White et al. have suggested that there appears to be a threshold to the mechanisms of allergic sensitisation by ACD-associated allergens (1986).[16] This is thought to be linked to the level at which the toxin induces the up-regulation of the required mandatory cytokines and chemokines. It has also been proposed that the vehicle in which the allergen reaches the skin could take some responsibility in the sensitisation of the epidermis by both assisting the percutaneous penetration and causing some form of trauma and mobilization of cytokines itself.

Memory response

Once an individual is sensitized to an allergen, future contacts with the allergen can trigger a reaction, commonly known as a memory response, in the original site of sensitization. So for example if a person has an allergic contact dermatitis on the eyelids, say from use of makeup, touching the contact allergen with the fingers can trigger an allergic reaction on the eyelids.[citation needed]

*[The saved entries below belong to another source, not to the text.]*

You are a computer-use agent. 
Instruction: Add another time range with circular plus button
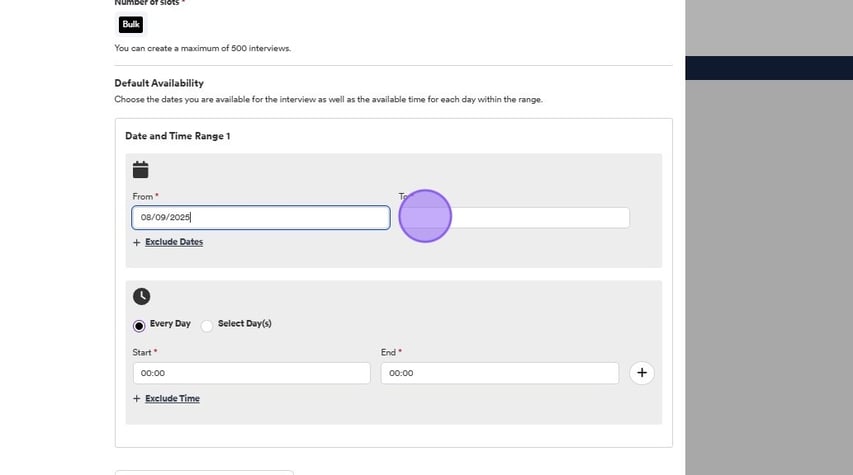click(642, 373)
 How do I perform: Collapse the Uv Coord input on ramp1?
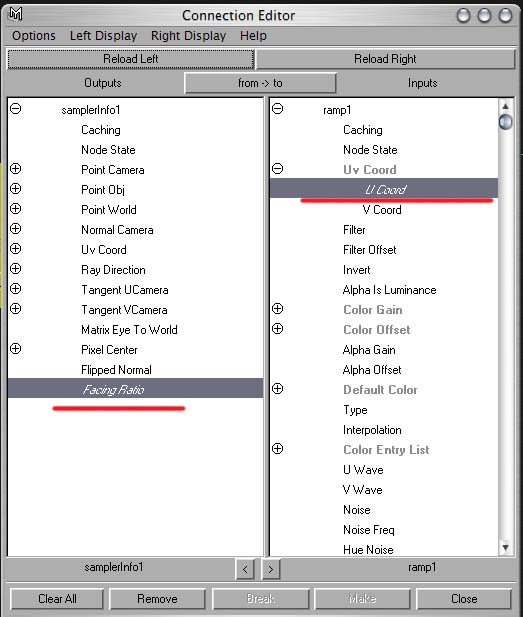277,169
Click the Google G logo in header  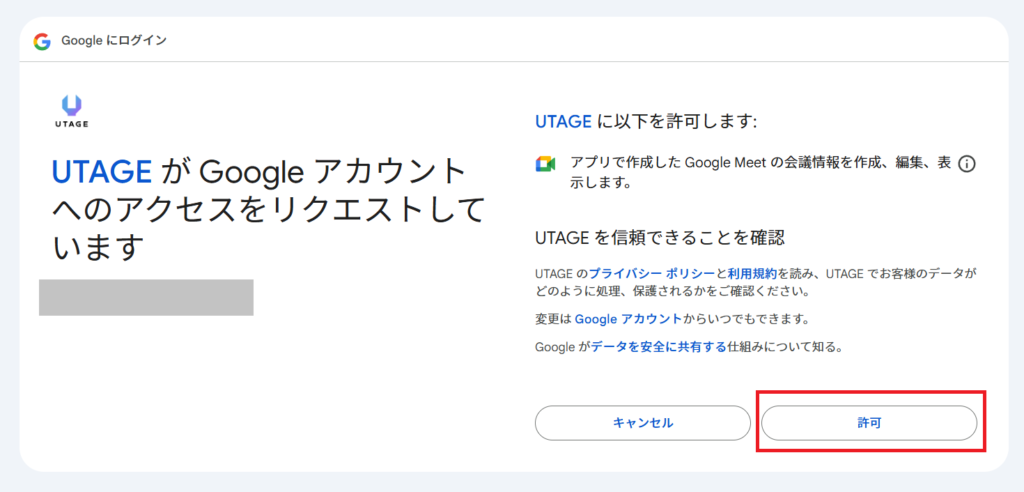click(x=41, y=41)
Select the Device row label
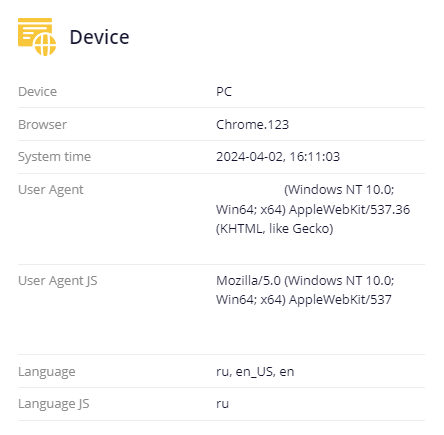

This is due to local skin memory T-cells, which remain in the original sensitization site. In a similar fashion, cytotoxic T lymphocytes patrol an area of skin and play an important role in controlling both the reactivation of viruses (such as the "cold sore" virus) and in limiting its replication when reactivated.[17] Memory response, or "Retest Reactivity", usually takes 2 to 3 days after coming in contact with the allergen, and can persist for 2 to 4 weeks.


Diagnosing allergic contact dermatitis is primarily based on physical exam and medical history. In some cases doctors can establish an accurate diagnosis based on the symptoms that the patient experiences and on the rash's appearance. In the case of a single episode of allergic contact dermatitis, this is all that is necessary. Chronic and/or intermittent rashes which are not readily explained by history and physical exam often will benefit from further testing.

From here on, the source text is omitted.